Descubrí que mi dolor era lo que me permitía verlos tal y como eran, empatizar con aquellas situaciones en las que podía contribuir a aliviar el pesar. Logré arrancar sonrisas donde únicamente había yermas expresiones de gravedad, escuché al soliviantado, apacenté al furibundo, consolé al solitario: todas y cada una de aquellas personas, al margen de su edad, su género o raza, encontraron en mí alguien en quien confiar, alguien que a pesar de lo mucho que hubieran sufrido jamás los vería con esa estúpida compasión que de nada sirve si no va acompañada de la acción. Encontraron en mí un cómplice en aquel doloroso tramo de sus vidas, del mismo modo que yo encontré en ellos la tabla de salvación que me permitió no hundirme en mi propio ciclón autodestructivo.

No he salvado ninguna vida. A pesar de mis muchos esfuerzos y de la mejor de mis intenciones, únicamente he logrado hacer algo más llevadero algún tramo del camino para unos pocos.

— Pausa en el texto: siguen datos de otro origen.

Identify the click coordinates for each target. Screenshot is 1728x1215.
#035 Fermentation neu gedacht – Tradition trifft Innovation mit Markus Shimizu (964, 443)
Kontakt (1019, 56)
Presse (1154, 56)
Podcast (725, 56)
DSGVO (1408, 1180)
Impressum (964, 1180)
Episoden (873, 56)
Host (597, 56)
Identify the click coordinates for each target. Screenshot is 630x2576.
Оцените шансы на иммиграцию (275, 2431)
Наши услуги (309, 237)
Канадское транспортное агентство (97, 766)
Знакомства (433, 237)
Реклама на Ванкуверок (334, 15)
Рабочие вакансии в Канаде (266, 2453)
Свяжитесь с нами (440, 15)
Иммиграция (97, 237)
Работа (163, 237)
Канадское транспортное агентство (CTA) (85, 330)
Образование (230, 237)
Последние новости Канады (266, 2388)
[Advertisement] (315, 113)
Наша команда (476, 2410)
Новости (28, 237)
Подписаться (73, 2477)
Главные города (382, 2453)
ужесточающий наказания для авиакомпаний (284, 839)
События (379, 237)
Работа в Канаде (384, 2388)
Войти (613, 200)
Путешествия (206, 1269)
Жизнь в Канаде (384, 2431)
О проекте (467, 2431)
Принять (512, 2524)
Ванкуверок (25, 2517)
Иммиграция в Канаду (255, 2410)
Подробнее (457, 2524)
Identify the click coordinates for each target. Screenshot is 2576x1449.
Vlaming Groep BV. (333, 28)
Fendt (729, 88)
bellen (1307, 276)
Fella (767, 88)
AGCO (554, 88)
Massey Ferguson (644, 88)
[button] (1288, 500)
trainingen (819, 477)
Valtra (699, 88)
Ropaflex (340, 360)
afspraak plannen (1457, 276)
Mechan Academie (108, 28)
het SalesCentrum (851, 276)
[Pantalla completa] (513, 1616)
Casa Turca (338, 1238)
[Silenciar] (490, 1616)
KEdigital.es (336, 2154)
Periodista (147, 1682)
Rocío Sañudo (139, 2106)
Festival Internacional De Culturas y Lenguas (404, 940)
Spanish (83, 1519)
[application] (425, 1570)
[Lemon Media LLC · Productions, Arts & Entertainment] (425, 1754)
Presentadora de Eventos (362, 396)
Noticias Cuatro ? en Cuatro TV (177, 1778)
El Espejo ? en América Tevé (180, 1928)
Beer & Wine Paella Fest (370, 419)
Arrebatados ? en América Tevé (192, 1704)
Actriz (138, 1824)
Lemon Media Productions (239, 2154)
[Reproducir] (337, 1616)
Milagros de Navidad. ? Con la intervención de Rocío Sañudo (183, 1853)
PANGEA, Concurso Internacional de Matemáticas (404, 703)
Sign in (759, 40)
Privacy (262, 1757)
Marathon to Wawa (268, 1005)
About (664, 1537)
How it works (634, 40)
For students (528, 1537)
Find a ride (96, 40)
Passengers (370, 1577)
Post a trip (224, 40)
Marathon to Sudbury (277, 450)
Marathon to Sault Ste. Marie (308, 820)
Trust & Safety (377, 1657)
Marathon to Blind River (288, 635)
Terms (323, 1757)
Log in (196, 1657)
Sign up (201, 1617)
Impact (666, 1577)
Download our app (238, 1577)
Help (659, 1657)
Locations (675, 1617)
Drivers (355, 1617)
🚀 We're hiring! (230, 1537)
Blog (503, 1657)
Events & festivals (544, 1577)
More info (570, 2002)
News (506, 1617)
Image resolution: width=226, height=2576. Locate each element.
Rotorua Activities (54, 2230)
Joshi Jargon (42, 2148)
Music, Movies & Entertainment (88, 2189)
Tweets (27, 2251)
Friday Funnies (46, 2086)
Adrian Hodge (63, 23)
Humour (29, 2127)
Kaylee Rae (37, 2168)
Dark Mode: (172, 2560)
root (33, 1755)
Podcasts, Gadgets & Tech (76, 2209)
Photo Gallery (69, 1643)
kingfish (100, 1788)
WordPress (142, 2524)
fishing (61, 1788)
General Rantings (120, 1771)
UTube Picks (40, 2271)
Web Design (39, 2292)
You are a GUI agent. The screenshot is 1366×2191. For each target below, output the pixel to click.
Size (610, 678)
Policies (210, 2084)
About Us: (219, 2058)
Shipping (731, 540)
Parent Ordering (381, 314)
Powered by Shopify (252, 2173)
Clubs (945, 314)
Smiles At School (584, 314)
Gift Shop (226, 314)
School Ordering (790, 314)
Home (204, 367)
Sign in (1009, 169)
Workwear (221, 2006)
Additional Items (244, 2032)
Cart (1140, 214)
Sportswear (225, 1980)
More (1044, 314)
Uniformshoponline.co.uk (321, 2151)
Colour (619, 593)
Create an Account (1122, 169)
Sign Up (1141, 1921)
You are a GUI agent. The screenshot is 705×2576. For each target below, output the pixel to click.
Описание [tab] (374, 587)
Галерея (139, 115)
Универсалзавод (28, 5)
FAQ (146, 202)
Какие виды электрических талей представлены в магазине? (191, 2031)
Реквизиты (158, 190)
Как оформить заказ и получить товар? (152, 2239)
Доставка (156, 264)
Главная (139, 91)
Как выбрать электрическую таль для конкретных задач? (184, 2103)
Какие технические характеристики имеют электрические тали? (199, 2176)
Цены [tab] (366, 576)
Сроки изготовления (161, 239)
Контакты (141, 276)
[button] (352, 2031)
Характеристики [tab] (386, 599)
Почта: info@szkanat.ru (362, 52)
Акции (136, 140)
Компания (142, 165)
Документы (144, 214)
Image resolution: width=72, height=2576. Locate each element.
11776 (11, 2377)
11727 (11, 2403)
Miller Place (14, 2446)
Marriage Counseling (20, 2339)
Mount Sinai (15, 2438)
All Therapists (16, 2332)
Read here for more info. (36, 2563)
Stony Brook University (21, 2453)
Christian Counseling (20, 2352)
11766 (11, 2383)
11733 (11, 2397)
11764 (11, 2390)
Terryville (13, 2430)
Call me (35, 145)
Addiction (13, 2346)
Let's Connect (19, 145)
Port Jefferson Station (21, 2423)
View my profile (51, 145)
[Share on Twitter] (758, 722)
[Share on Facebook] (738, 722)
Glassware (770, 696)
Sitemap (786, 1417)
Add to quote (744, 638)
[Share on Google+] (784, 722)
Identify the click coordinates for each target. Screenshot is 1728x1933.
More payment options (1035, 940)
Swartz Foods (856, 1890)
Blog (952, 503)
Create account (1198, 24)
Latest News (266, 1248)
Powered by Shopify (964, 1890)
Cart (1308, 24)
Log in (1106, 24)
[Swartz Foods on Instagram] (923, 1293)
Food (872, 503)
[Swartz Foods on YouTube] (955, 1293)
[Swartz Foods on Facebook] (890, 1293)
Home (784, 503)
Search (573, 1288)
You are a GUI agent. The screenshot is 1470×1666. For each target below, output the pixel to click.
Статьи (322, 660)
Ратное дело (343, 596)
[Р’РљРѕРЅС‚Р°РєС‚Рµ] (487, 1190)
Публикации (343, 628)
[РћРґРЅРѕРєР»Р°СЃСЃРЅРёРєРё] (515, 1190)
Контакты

Sin embargo, he llegado a la profunda convicción de que ese papel es mucho más importante que cualquier otra labor que hubiera podido desempeñar, de que pase lo que pase, y me pase lo que me pase, mi nombre y mi rostro serán recordados por todas aquellas personas no como el de un mesías, ni mucho menos, sino como el de un amigo que estuvo ahí cuando todos los demás corrieron a esconderse del rostro del dolor, ese en el que a casi nadie le gusta verse reflejado pero que, por desgracia, todos llevamos puesto, como una pesada máscara, en algún momento de nuestras vidas.